Las Vegas: I drove through the night to get here. I left LA at two in the morning which is the best time to leave for Vegas; the air is cooler through the passes and your car is less likely to overheat. I tried to time it so that I could watch the changing colors of the mojave as the sun rose. I fucked up, though, and drove too fast or calculated it wrong because when I arrived it was still dark and I ended up sleeping on a lounge chair by the Tropicana pool until it was late enough to check into my room.
The sun is hotter and brighter here. The sidewalks are almost too white.
Later, I find relief in the casino: a blast of cold air against my damp skin, the smell of cigarette smoke, old lady perfume, alcohol. I pause by a giant slot machine while my eyes adjust to the darkness.

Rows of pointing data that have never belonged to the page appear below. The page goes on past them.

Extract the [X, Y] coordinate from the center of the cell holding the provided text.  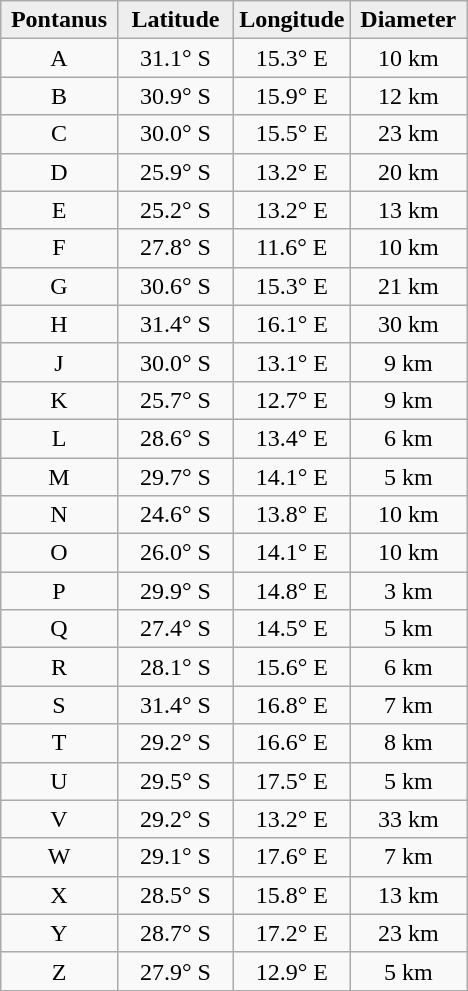
33 km [408, 819]
27.9° S [175, 971]
30.9° S [175, 96]
Z [59, 971]
28.1° S [175, 667]
3 km [408, 591]
S [59, 705]
20 km [408, 172]
8 km [408, 743]
W [59, 857]
U [59, 781]
14.8° E [292, 591]
17.2° E [292, 933]
21 km [408, 286]
T [59, 743]
17.6° E [292, 857]
K [59, 400]
25.2° S [175, 210]
16.6° E [292, 743]
29.1° S [175, 857]
28.6° S [175, 438]
25.9° S [175, 172]
28.7° S [175, 933]
Longitude [292, 20]
F [59, 248]
12.7° E [292, 400]
31.1° S [175, 58]
15.8° E [292, 895]
30 km [408, 324]
15.6° E [292, 667]
Y [59, 933]
X [59, 895]
P [59, 591]
L [59, 438]
26.0° S [175, 553]
R [59, 667]
D [59, 172]
28.5° S [175, 895]
15.5° E [292, 134]
30.6° S [175, 286]
V [59, 819]
A [59, 58]
N [59, 515]
29.5° S [175, 781]
12.9° E [292, 971]
Diameter [408, 20]
G [59, 286]
13.8° E [292, 515]
Pontanus [59, 20]
16.1° E [292, 324]
15.9° E [292, 96]
O [59, 553]
Q [59, 629]
27.4° S [175, 629]
C [59, 134]
29.9° S [175, 591]
29.7° S [175, 477]
12 km [408, 96]
11.6° E [292, 248]
27.8° S [175, 248]
13.4° E [292, 438]
16.8° E [292, 705]
Latitude [175, 20]
14.5° E [292, 629]
J [59, 362]
13.1° E [292, 362]
E [59, 210]
B [59, 96]
17.5° E [292, 781]
H [59, 324]
M [59, 477]
24.6° S [175, 515]
25.7° S [175, 400]
Search for the cell housing the specified text and yield its (x, y) center coordinate. 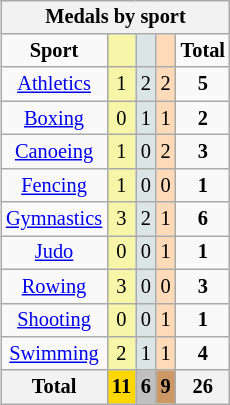
4 (203, 354)
Boxing (54, 118)
Fencing (54, 185)
Gymnastics (54, 219)
Swimming (54, 354)
5 (203, 84)
Judo (54, 253)
11 (122, 387)
Athletics (54, 84)
Shooting (54, 320)
9 (166, 387)
Medals by sport (116, 17)
Rowing (54, 286)
Canoeing (54, 152)
26 (203, 387)
Sport (54, 51)
Return [X, Y] of the center of cell containing provided text 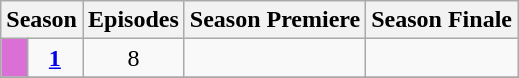
1 [54, 58]
Season Finale [442, 20]
Episodes [133, 20]
Season Premiere [274, 20]
8 [133, 58]
Season [42, 20]
Detect which cell encompasses the target text, then output its [x, y] center coordinate. 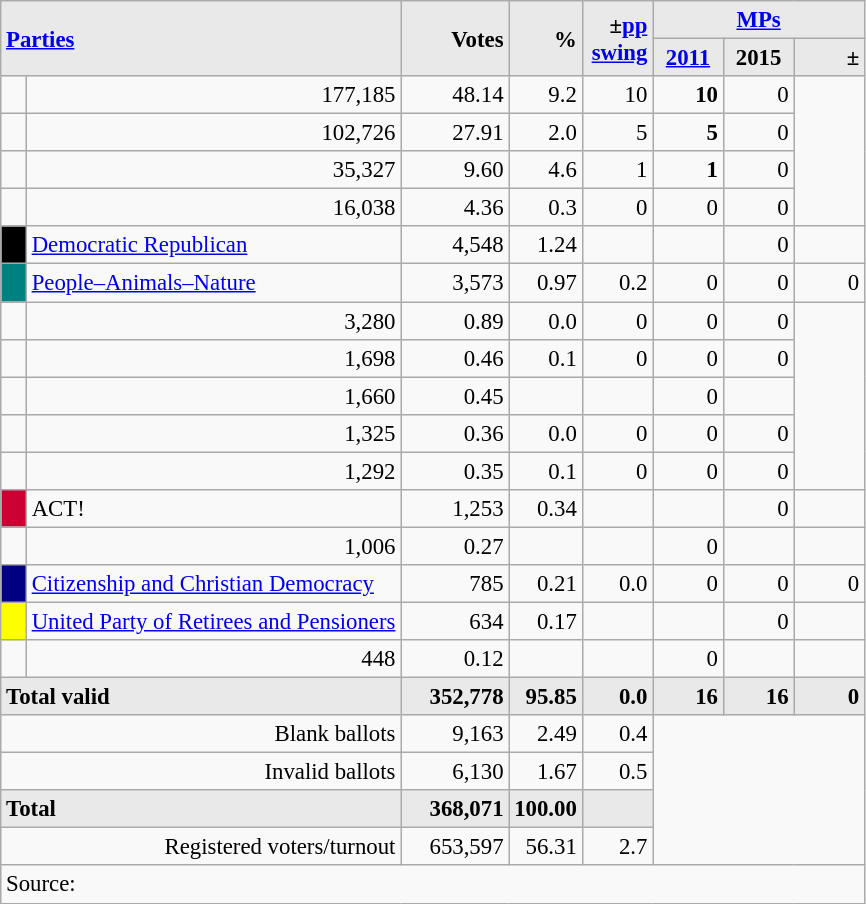
95.85 [546, 697]
634 [455, 621]
United Party of Retirees and Pensioners [213, 621]
1,292 [213, 471]
102,726 [213, 133]
2.7 [618, 847]
±pp swing [618, 38]
2.49 [546, 734]
9.60 [455, 170]
368,071 [455, 809]
0.12 [455, 659]
Source: [433, 885]
100.00 [546, 809]
3,573 [455, 283]
Parties [201, 38]
0.46 [455, 358]
1,325 [213, 433]
0.34 [546, 509]
4.36 [455, 208]
9,163 [455, 734]
MPs [759, 20]
1,698 [213, 358]
6,130 [455, 772]
4.6 [546, 170]
0.2 [618, 283]
0.27 [455, 546]
35,327 [213, 170]
± [830, 58]
Total [201, 809]
Invalid ballots [201, 772]
0.36 [455, 433]
2015 [758, 58]
2011 [688, 58]
27.91 [455, 133]
16,038 [213, 208]
3,280 [213, 321]
0.35 [455, 471]
352,778 [455, 697]
Blank ballots [201, 734]
1,006 [213, 546]
0.21 [546, 584]
177,185 [213, 95]
1.67 [546, 772]
Citizenship and Christian Democracy [213, 584]
653,597 [455, 847]
Democratic Republican [213, 245]
1,660 [213, 396]
9.2 [546, 95]
% [546, 38]
0.89 [455, 321]
1,253 [455, 509]
785 [455, 584]
1.24 [546, 245]
Registered voters/turnout [201, 847]
448 [213, 659]
ACT! [213, 509]
48.14 [455, 95]
2.0 [546, 133]
0.45 [455, 396]
0.5 [618, 772]
0.97 [546, 283]
0.3 [546, 208]
4,548 [455, 245]
Votes [455, 38]
Total valid [201, 697]
0.17 [546, 621]
0.4 [618, 734]
56.31 [546, 847]
People–Animals–Nature [213, 283]
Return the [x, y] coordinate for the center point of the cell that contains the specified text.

When I can see clearly, I move quickly away from the doors, navigating the maze of the machines to find the bar. I need to be where there are no windows, no sweaty tourists, no street noise. I want to sink into the endless gambler’s night; it’s not 3pm outside, it’s not ninety degrees in the shade. In here I am buffeted by carpets and conditioned air and overly solicitous cocktail waitresses.

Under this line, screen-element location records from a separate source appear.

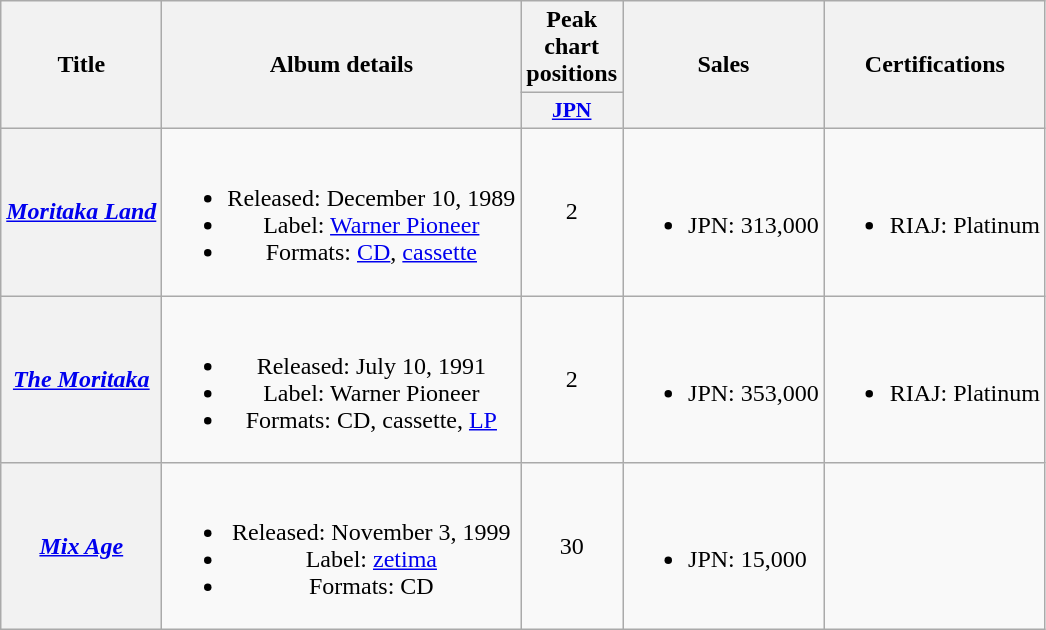
Title [82, 65]
Certifications [934, 65]
Released: December 10, 1989Label: Warner PioneerFormats: CD, cassette [342, 212]
Released: November 3, 1999Label: zetimaFormats: CD [342, 546]
Moritaka Land [82, 212]
30 [572, 546]
The Moritaka [82, 380]
JPN: 313,000 [724, 212]
Sales [724, 65]
Album details [342, 65]
JPN: 353,000 [724, 380]
JPN: 15,000 [724, 546]
JPN [572, 111]
Mix Age [82, 546]
Released: July 10, 1991Label: Warner PioneerFormats: CD, cassette, LP [342, 380]
Peak chart positions [572, 47]
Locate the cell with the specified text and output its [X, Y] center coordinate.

If I close my eyes I can hear better: varying tones while the reels spin, cherries and diamonds lining up, electronic bells, coins dropping into the metal tray or plastic bucket. Some of the machines play a recording of coins falling and just spit out a receipt that you can exchange at the cage for cash. Whoops of joy or laughter. There’s not much drama here, no one’s fighting or crying. The whole focus is on the machines, the tables, the money. No one has time for reflection or sadness or jealousy.
The most satisfying machines to pull are the ones that click as you pull the arm down. You can pretend it’s the noise of the mechanism, that there’s no electric plug. Bugsy Siegel-style.
Eventually I can filter out the machines and hear the people. I open my eyes. As the alcohol flows more heavily, the jokes get louder, the chip stacks get shorter, the tips get bigger.